This blog represents high-level concepts on HBase architecture components. Following diagram represents the same:
HBase Architecture Components – Key Building Blocks
Following diagram represents the same:
Pay attention to some of the following in relation to above diagram:
- HMaster: Responsible for coordinating the region servers including assigning regions on startup as well as recovery, and, monitoring region servers using Zookeeper
- Region Servers: Manages one or more regions
- Zookeeper: Zookeeper is used as a distributed coordination service for maintaining the server state of the cluster.
- Regions: Records in HBase tables are split horizontally based on the key range. Each of these splits can be called as Regions. A region contains all rows in the table between the region’s start key and end key. A region server can consist of as much as 1000 regions.

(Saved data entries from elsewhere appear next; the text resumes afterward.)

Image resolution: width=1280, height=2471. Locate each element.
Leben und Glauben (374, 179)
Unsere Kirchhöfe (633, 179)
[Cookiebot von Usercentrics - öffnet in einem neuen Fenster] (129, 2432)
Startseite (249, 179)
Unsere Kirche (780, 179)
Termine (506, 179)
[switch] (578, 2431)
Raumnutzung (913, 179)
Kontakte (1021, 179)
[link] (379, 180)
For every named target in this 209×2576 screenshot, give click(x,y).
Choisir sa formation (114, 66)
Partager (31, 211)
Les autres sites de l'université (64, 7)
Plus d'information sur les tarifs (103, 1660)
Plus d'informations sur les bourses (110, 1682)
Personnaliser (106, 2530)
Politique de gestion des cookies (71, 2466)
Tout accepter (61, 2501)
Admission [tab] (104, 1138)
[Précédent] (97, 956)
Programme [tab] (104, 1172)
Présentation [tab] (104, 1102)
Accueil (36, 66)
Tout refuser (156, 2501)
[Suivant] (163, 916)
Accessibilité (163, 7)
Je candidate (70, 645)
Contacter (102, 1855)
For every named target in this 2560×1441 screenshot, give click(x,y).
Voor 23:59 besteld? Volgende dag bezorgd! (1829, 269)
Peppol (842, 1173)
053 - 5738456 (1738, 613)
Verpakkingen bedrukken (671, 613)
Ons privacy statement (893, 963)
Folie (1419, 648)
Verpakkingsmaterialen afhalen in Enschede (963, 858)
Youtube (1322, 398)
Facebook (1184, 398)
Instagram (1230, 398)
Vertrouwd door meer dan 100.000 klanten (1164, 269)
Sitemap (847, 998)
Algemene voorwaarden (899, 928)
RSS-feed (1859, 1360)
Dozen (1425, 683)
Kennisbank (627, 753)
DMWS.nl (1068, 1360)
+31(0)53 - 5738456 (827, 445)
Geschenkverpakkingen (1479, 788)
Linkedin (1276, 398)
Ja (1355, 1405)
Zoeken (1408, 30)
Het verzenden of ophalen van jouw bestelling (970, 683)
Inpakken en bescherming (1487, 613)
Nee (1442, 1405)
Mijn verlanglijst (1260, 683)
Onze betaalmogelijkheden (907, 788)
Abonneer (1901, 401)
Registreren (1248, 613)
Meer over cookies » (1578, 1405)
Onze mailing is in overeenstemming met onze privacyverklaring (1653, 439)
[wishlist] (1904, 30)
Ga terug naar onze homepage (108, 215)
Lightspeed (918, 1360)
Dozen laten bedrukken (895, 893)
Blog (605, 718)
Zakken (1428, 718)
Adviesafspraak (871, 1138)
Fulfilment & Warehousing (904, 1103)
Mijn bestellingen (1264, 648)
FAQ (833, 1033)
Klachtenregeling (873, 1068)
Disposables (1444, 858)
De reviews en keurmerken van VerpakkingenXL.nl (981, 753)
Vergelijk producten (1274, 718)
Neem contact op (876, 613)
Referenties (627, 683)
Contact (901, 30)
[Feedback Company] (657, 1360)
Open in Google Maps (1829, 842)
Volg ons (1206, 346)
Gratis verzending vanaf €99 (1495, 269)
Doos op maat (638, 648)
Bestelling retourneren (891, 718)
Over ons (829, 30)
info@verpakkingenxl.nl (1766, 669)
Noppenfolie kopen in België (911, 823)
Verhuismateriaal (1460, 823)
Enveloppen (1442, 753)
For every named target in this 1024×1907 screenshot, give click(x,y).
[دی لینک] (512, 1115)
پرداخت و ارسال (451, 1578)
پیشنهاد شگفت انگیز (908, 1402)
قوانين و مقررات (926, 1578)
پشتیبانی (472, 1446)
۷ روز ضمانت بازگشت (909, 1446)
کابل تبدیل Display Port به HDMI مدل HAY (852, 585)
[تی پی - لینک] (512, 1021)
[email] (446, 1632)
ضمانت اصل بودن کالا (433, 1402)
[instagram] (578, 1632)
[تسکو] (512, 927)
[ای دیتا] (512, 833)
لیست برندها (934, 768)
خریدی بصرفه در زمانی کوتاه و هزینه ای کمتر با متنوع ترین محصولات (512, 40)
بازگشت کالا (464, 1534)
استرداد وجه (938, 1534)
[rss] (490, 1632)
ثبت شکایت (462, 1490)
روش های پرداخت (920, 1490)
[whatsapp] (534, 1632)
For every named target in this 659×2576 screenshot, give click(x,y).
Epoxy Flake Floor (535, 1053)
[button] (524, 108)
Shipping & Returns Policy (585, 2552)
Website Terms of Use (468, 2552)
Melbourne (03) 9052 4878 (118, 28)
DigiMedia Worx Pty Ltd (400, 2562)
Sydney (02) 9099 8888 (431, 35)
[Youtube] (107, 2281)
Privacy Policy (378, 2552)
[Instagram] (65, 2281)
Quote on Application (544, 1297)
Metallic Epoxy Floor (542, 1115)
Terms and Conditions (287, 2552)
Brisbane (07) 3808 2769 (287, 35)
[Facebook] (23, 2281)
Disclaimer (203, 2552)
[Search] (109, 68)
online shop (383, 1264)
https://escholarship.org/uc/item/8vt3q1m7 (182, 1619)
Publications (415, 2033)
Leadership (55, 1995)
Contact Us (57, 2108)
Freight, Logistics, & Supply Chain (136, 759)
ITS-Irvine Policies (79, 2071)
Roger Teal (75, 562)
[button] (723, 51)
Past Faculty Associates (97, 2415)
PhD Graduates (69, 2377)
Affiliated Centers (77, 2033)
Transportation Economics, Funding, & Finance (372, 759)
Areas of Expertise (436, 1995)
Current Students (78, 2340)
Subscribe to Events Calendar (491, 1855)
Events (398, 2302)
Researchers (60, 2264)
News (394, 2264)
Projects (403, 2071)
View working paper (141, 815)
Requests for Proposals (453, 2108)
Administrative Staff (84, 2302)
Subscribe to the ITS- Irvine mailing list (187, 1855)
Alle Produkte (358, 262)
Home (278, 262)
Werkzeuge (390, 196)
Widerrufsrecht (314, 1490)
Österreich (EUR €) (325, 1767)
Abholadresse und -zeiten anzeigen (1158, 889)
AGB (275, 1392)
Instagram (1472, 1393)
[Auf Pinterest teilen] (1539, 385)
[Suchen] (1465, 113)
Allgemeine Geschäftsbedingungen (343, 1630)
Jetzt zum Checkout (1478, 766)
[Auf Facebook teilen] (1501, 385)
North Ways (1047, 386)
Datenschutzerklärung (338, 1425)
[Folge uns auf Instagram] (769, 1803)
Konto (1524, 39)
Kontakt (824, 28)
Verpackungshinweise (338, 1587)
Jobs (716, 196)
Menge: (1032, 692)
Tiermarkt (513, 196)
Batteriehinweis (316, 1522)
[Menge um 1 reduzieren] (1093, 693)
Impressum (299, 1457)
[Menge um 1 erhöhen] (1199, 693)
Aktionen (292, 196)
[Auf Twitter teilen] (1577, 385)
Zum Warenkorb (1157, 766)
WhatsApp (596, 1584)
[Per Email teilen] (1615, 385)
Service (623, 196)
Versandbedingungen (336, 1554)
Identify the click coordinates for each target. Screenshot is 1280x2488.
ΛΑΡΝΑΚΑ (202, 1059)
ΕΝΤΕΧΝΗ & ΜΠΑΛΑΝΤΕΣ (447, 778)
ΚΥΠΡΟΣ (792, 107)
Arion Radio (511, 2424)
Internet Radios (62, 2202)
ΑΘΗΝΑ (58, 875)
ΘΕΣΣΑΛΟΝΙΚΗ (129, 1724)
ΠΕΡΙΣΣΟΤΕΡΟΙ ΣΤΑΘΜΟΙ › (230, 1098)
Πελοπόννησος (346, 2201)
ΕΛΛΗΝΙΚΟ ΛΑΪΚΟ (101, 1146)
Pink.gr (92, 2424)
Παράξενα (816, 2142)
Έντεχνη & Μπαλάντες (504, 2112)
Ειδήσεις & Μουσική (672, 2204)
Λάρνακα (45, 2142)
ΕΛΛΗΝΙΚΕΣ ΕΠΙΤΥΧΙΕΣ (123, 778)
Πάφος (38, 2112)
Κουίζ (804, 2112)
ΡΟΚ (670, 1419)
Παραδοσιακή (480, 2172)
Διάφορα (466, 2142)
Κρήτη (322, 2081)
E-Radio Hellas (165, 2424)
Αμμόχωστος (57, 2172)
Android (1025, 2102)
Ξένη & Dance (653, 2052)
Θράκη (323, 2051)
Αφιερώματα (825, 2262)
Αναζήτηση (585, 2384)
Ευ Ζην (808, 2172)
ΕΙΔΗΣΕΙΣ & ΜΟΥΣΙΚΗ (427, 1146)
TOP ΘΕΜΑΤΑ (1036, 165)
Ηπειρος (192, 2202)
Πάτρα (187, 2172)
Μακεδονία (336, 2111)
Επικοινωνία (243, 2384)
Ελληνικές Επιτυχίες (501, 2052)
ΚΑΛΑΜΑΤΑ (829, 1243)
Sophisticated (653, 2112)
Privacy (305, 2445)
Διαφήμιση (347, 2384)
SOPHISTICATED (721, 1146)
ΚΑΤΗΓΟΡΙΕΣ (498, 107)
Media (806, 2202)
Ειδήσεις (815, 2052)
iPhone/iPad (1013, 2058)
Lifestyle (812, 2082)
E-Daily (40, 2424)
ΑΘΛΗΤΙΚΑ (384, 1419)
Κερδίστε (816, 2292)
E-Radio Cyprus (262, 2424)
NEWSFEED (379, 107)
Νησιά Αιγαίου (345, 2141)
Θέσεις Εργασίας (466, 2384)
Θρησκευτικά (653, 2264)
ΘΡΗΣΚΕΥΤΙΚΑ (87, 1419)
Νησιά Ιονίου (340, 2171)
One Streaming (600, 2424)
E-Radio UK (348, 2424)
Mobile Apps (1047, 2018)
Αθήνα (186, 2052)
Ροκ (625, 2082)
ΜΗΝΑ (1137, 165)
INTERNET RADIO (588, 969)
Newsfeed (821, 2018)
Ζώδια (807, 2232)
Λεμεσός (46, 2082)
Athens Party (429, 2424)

- HFile: HFile represents the file which comprises of data written from MemStore. Hfile is written in HDFS. This essentially implies that multiple copies of HFile are maintained.
- MemStore: MemStore is a write cache which is maintained in-memory. The data from WAL is written next to MemStore. MemStore consists of sorted key-value pairs. Once MemStore gets full, the data set is flushed into HFile.
- WAL (Write ahead logs): Any writes to HBase database is first written to WAL.
- BlockCache: Read cache of HBase. It stores frequently read data in memory. Least Recently Used data is evicted when full.
HBase – Different Kinds of Servers
Following are three different kinds of servers which form part of HBase setup:
- HMaster server
- A Set of region servers
- Distributed Zookeeper servers (replica set of 3 or 5 servers with one master)
How is HBase related to HDFS?
HFile and WAL (write ahead logs) are written into HDFS data node. The following are some of the scenarios you could see the benefits of storing HFile and WAL as part of HDFS:
- What if region server goes down without MemStore data being flushed? Given the fact that copies of WAL is maintained on at least two other nodes, the data in WAL is loaded on MemStore on other region servers and then flushed as HFile which then gets replicated on HDFS data node.
- What is region server goes down with data written only in WAL? As like above, replica of WAL is loaded in MemStore on another region server which is then flushed as HFile and replicated appropriately.
How is HBase related to Zookeeper?
HBase needs Zookeeper primarily for coordination.